┌─ Material for this task
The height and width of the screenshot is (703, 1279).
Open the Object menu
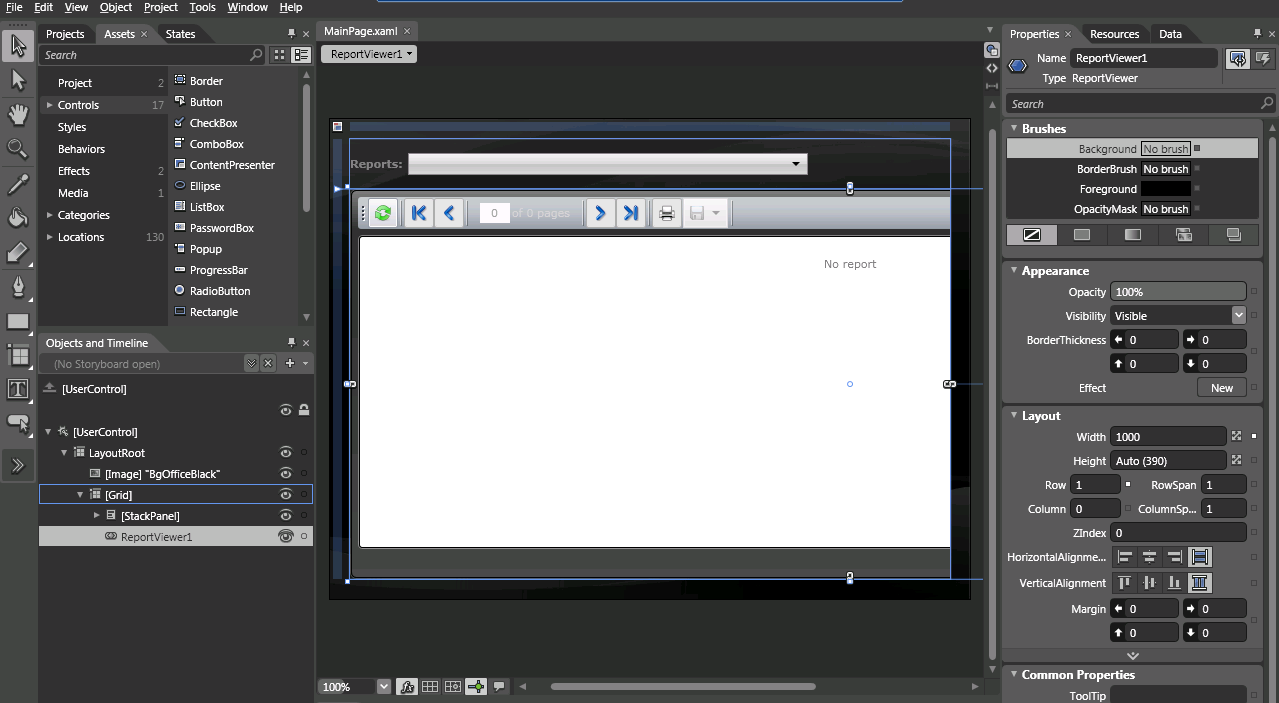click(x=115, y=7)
└─
┌─ Material for this task
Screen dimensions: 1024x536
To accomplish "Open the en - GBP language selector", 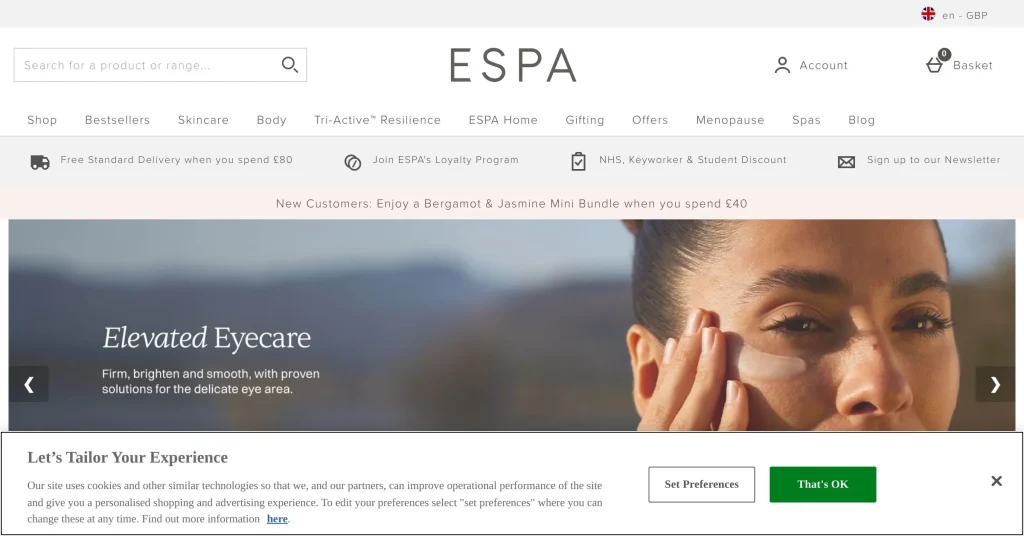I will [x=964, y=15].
└─
Output the lines of the material again with no changes, starting at the line containing "The height and" and ending at the line containing "click(x=115, y=7)", and leave the pictures out.

The height and width of the screenshot is (703, 1279).
Open the Object menu
click(x=115, y=7)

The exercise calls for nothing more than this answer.